**What to work on**
Records follow. Print exactly the lines from the one that has "You are a computer-use agent. The" through the one that has "The width and height of the screenshot is (793, 714).", inclusive, and omit the pictures.

**Raw data**
┏━━
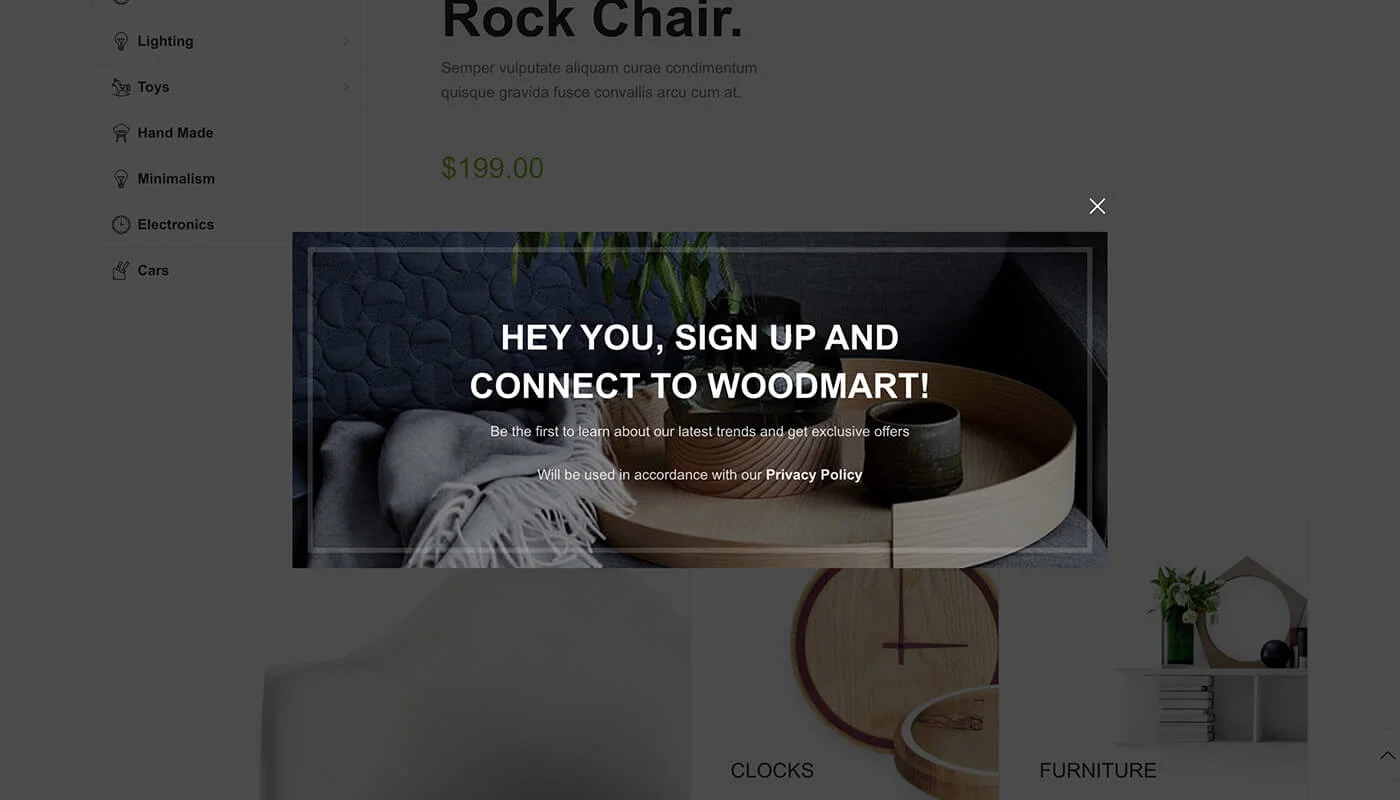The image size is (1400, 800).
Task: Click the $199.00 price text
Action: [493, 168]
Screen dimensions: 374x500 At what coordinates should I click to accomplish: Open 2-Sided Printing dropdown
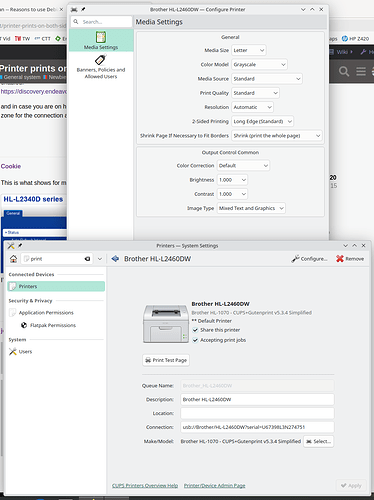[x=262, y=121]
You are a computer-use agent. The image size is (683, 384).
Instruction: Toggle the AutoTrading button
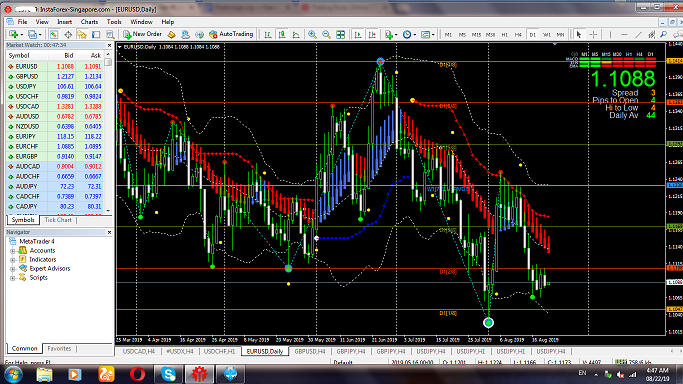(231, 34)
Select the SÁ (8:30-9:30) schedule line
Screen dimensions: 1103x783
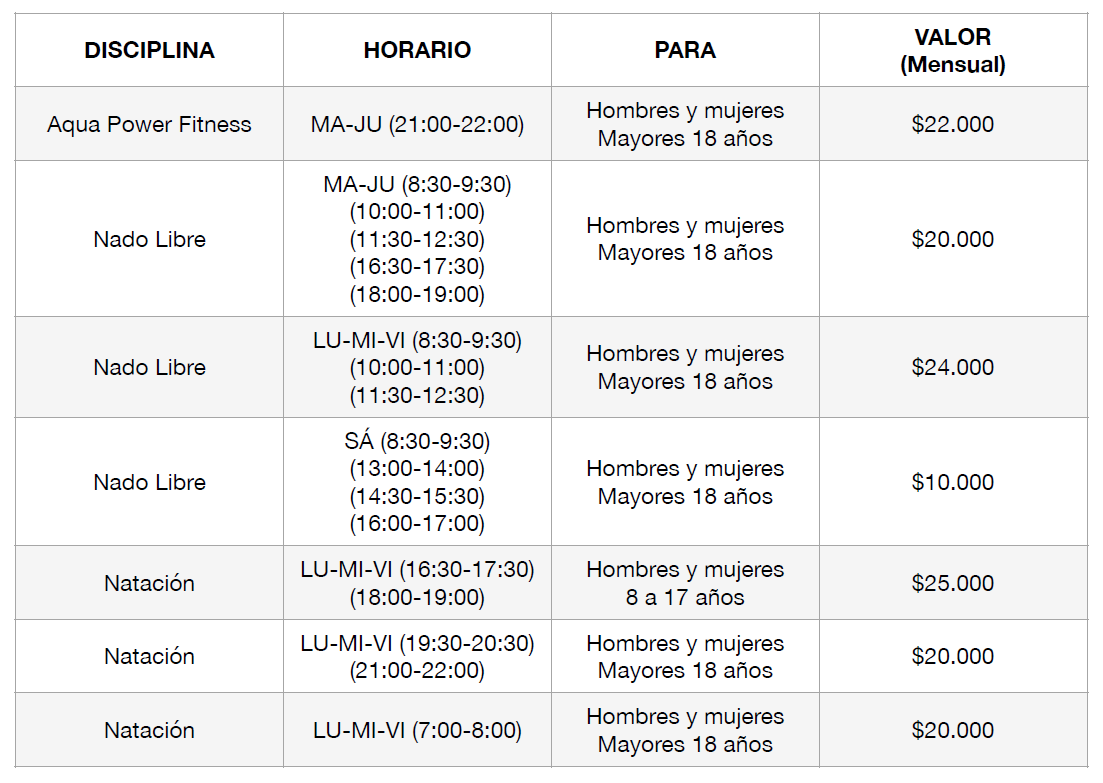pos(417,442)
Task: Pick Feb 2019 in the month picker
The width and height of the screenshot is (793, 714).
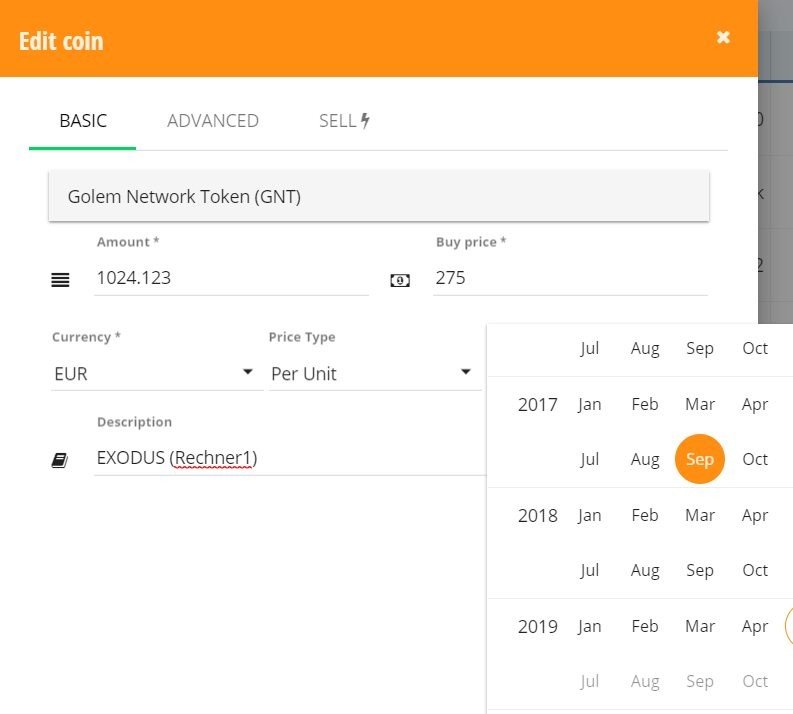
┗━━
┏━━
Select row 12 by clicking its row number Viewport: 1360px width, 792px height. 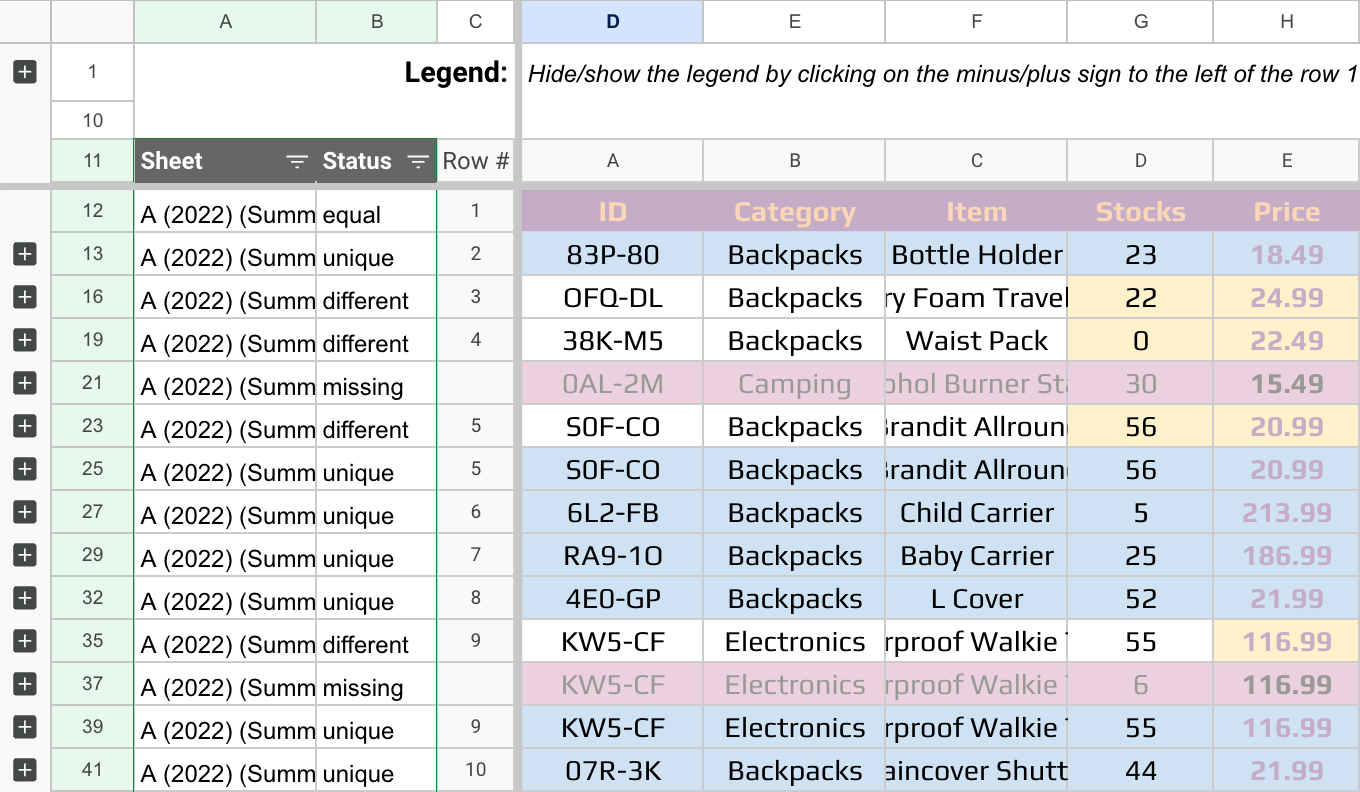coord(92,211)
┗━━
┏━━
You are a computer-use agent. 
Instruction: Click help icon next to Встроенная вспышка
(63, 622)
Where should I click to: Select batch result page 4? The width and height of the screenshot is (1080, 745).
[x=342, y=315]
┗━━
**Expected answer**
You are a computer-use agent. The image size is (683, 384).
Instruction: Toggle the AutoTrading button
(231, 34)
Select the SÁ (8:30-9:30) schedule line
Screen dimensions: 1103x783
pos(417,442)
Task: Pick Feb 2019 in the month picker
The width and height of the screenshot is (793, 714).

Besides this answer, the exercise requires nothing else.